Lo apreté bien fuerte y me quebré. Alcé la vista y vi cómo
Bruno me
sonreía mientras nos abrazaba a los dos. Le di un beso
sincero, pero
breve.
—Bienvenida.
—¿Me extrañaron?
—Más de lo soportable. Creo que no hubiéramos resistido un
día más,
¿no, Bauti?
Los abracé a los dos agradeciendo que existieran. Y entramos
a casa. De
a poco mi cuerpo volvía a ponerse en su lugar. La
respiración comenzaba
a fluir. Volver a casa tenía algo de enloquecedor. Tan
enloquecedor como
lo cotidiano en la vida de una azafata.
Una podía sentir que nunca se había ido, que todo lo que
había ocurrido
en ese otro lugar no era más que un sueño, ¿cómo se podía
pasar tan
rápido de un escenario a otro? ¿O era eso lo que tanto
extrañaba de mi
vida de viajera? Eso era lo más adictivo, atrapante. Vivir
varias vidas en
una misma semana.
Bruno miró a Bauti con complicidad. Tenían una sorpresa para
mí.
Pensé que quizás me habían cocinado una chocotorta. Mi
postre favorito.
Me entregué al juego. Bruno me pidió que cerrara los ojos.
Bauti me tomó
de la mano. Y así, entre los dos, me guiaron hasta llegar a
nuestra
habitación.
—¡Ahora sí! Podés abrir.
Abrí los ojos y pude ver un estuche sobre mi almohada. Era
un corazón
de terciopelo rojo.
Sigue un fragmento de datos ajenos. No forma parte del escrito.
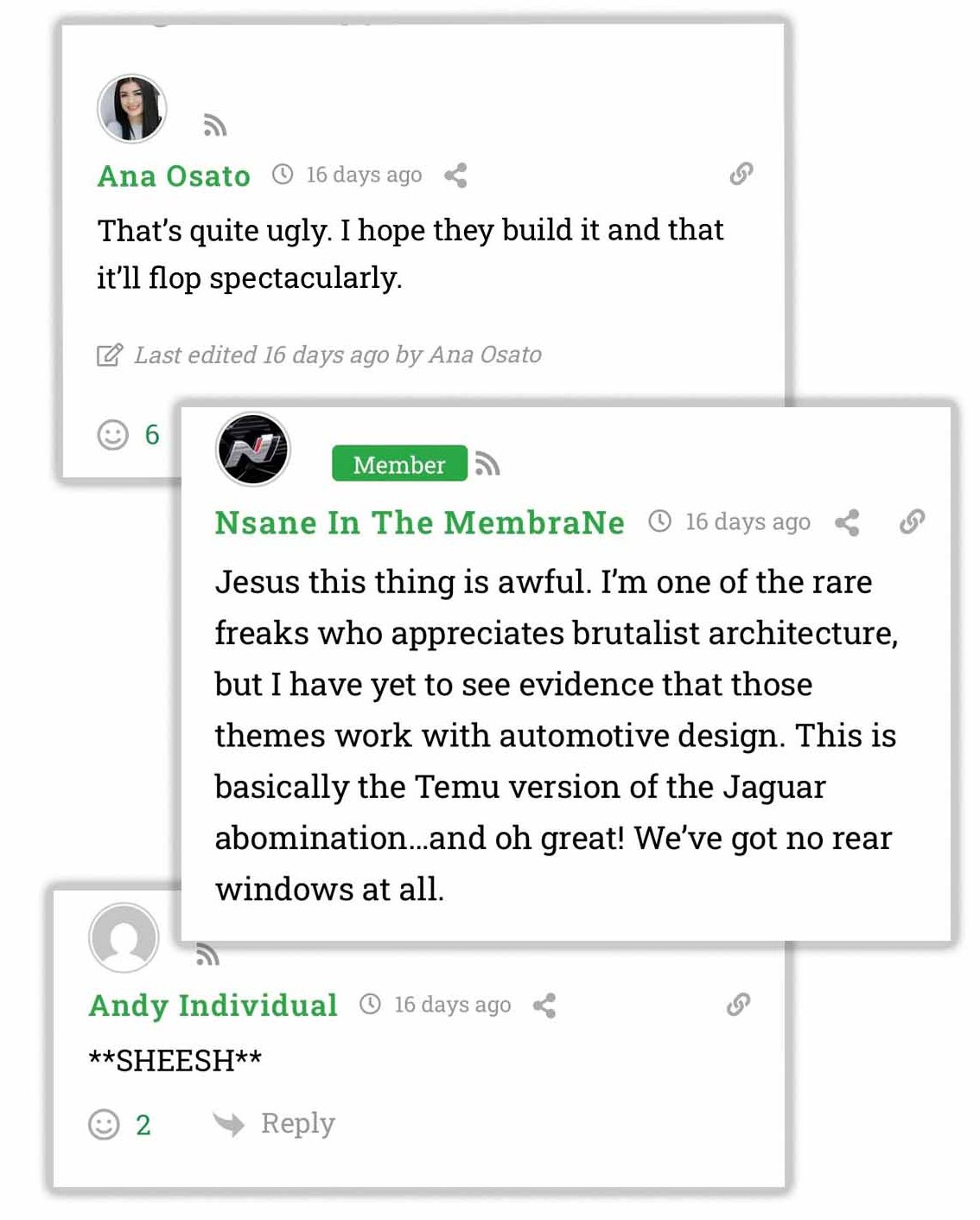Reply to Andy Individual's SHEESH comment
The width and height of the screenshot is (980, 1220).
276,1123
Los miré a ambos. Bauti me sonreía por
detrás de su
chupete y me tiraba de la mano, ansioso por que lo abriera.
—Dios mío, ¿qué es?
Sonreí intentando parecer intrigada. Lo cierto era que me
moría de
miedo. Me senté en la cama. Mi corazón estaba más rojo que
el estuche. Ya
no sabía ni cómo latir el pobre. Abrí el estuche y ahí
estaban ellos, los
anillos, dos.
Sí, un par de alianzas modernas, de diseño. Eran de oro
blanco, o de
acero, chatas, pero eran alianzas.
—¡Leé la tarjeta!
Me sudaban las manos. Un frío me recorría los brazos. Como
si se me
aflojaran los codos.
¿Te querés casar con nosotros? B y B.
Bruno y Bauti me miraron con más amor del que una persona
pudiera
tolerar. Bruno sonreía emocionado. Con sus ojos vidriosos,
húmedos y su
sonrisa franca, ¿y yo? ¿Podía ser más ingrata? ¿Podía
atentar tanto contra
nuestra propia felicidad? Me quebré en un llanto
desconsolado.
Los abracé a los dos y comencé a besarlos con desesperación.
Quería
borrar todo lo que me había sucedido. Mi vida estaba en
manos de ellos
dos. Mi mundo. Mi corazón. Mi todo. Ellos eran mi todo. No
existía amor
más verdadero. Los tres. Nosotros tres.